* Excerpt provided
⟨

# Ezee-Feed Industrial Infeed Table - Long Term Review, on it's second installation



## MJCD

Thanks.

It's great to have someone review a product who has owned it long enough to know its strengths and weaknesses. The Infeed issue is one we all struggle with - I know I do, and this is something for me to consider.
MJCD


----------



## patron

great review barry

i'm still working towards a bigger shop build

this is definitely on the wish list

with the work lee does
i know this is top drawer


----------



## PurpLev

great review, and I would expect nothing less from Lee - so not surprising it works so well for you.

glad to hear of your experience with this.


----------



## lumberjoe

Barry, about how heavy would you say this was? I'd love to get one, but storage when not in use is a concern. In my shop it would need to be overhead on some hooks.


----------



## OggieOglethorpe

It's ~ 30 pounds.


----------



## Brad_Nailor

Great review..I have been eyeballing one of these since I first saw them…Maybe that will be my next large tool purchase! It seems the really logical way for one person to manipulate sheet goods into a table saw safely..


----------



## Incredible

I got one of these on my new SawStop. Lee was great. I had ordered the industrial model thinking it would be better to have the heavier model for the money. Lee called me and explained it was probably more than needed and talked me into the lighter one and gave me back the price difference. This thing came in a sturdy crate, was easy to install on my Saw and is easy to handle. I have a 3HP PCS from SawStop with a 52 inch fence. I have used it several times to break down panels and it is great. When I am done I just lift it off the saw and hang it out of the way. It has a low profile when folded so you could tuck it away just about anyplace. beats a circular saw with the straight edge any day.


----------



## Incredible

Got my out feed table done and have been using this E Z Feed for a while now building cabinets for my shop and other shop furniture. This thing goes on the saw in seconds and is easy to adjust where I want it. This was money well spent. Saves me so much time breaking down full sheets of 3/4 plywood. If your on the fence with this one I recommend you do it.


----------

⟩

* Source material
⟨

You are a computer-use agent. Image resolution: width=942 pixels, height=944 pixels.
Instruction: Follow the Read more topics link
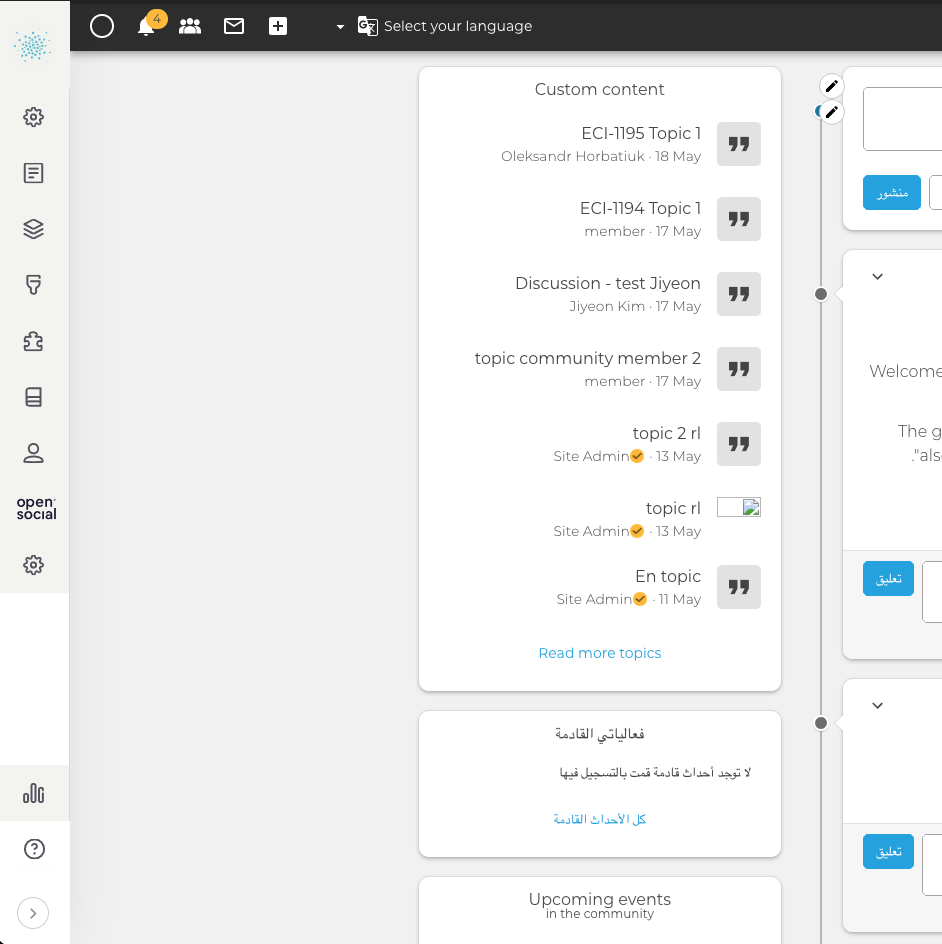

⟩

* Stated goal
Write out verbatim the passage of the infeed table thread that begins with the words "Great review..I have" and ends with "table saw safely..".

* Reply to the task
Great review..I have been eyeballing one of these since I first saw them…Maybe that will be my next large tool purchase! It seems the really logical way for one person to manipulate sheet goods into a table saw safely..